MATERIAL FOR THIS TASK
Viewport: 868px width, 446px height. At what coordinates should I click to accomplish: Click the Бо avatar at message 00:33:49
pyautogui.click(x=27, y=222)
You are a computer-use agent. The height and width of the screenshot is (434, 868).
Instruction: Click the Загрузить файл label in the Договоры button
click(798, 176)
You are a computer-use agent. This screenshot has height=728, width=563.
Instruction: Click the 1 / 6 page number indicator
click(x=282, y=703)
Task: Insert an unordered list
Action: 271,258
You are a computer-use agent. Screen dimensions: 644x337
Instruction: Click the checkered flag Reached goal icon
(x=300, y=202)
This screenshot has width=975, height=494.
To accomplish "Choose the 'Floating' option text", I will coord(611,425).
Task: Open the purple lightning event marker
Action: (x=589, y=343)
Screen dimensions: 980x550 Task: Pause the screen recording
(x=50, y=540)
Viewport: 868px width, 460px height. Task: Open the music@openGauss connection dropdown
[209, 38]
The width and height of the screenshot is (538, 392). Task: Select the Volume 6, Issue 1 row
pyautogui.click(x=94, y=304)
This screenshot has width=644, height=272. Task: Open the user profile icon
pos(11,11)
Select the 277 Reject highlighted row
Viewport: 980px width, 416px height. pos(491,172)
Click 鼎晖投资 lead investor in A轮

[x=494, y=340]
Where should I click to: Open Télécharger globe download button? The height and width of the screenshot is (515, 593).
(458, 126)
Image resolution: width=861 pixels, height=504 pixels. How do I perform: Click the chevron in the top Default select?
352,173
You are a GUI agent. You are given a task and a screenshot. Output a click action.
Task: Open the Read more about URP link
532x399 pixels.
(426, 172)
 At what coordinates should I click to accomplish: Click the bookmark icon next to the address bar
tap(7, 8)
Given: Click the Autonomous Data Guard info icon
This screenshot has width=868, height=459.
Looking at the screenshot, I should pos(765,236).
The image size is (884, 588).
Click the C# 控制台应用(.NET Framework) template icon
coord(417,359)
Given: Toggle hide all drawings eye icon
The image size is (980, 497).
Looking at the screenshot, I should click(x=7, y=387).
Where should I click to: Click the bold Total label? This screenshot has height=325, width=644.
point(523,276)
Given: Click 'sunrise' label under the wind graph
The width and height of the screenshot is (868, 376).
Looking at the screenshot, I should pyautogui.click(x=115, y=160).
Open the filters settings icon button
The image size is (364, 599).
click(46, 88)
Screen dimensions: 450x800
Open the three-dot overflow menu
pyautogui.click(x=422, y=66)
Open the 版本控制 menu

WORK TO COMPLETE
Retype the entries exactly, including every line.

WRITTEN ANSWER
Viewport: 868px width, 446px height. At what coordinates should I click to accomplish: Click the Бо avatar at message 00:33:49
pyautogui.click(x=27, y=222)
You are a computer-use agent. The height and width of the screenshot is (434, 868).
Instruction: Click the Загрузить файл label in the Договоры button
click(798, 176)
You are a computer-use agent. This screenshot has height=728, width=563.
Instruction: Click the 1 / 6 page number indicator
click(x=282, y=703)
Task: Insert an unordered list
Action: 271,258
You are a computer-use agent. Screen dimensions: 644x337
Instruction: Click the checkered flag Reached goal icon
(x=300, y=202)
This screenshot has width=975, height=494.
To accomplish "Choose the 'Floating' option text", I will coord(611,425).
Task: Open the purple lightning event marker
Action: (x=589, y=343)
Screen dimensions: 980x550 Task: Pause the screen recording
(x=50, y=540)
Viewport: 868px width, 460px height. Task: Open the music@openGauss connection dropdown
[209, 38]
The width and height of the screenshot is (538, 392). Task: Select the Volume 6, Issue 1 row
pyautogui.click(x=94, y=304)
This screenshot has width=644, height=272. Task: Open the user profile icon
pos(11,11)
Select the 277 Reject highlighted row
Viewport: 980px width, 416px height. pos(491,172)
Click 鼎晖投资 lead investor in A轮

[x=494, y=340]
Where should I click to: Open Télécharger globe download button? The height and width of the screenshot is (515, 593).
(458, 126)
Image resolution: width=861 pixels, height=504 pixels. How do I perform: Click the chevron in the top Default select?
352,173
You are a GUI agent. You are given a task and a screenshot. Output a click action.
Task: Open the Read more about URP link
532x399 pixels.
(426, 172)
 At what coordinates should I click to accomplish: Click the bookmark icon next to the address bar
tap(7, 8)
Given: Click the Autonomous Data Guard info icon
This screenshot has width=868, height=459.
Looking at the screenshot, I should pos(765,236).
The image size is (884, 588).
Click the C# 控制台应用(.NET Framework) template icon
coord(417,359)
Given: Toggle hide all drawings eye icon
The image size is (980, 497).
Looking at the screenshot, I should click(x=7, y=387).
Where should I click to: Click the bold Total label? This screenshot has height=325, width=644.
point(523,276)
Given: Click 'sunrise' label under the wind graph
The width and height of the screenshot is (868, 376).
Looking at the screenshot, I should pyautogui.click(x=115, y=160).
Open the filters settings icon button
The image size is (364, 599).
click(46, 88)
Screen dimensions: 450x800
Open the three-dot overflow menu
pyautogui.click(x=422, y=66)
Open the 版本控制 menu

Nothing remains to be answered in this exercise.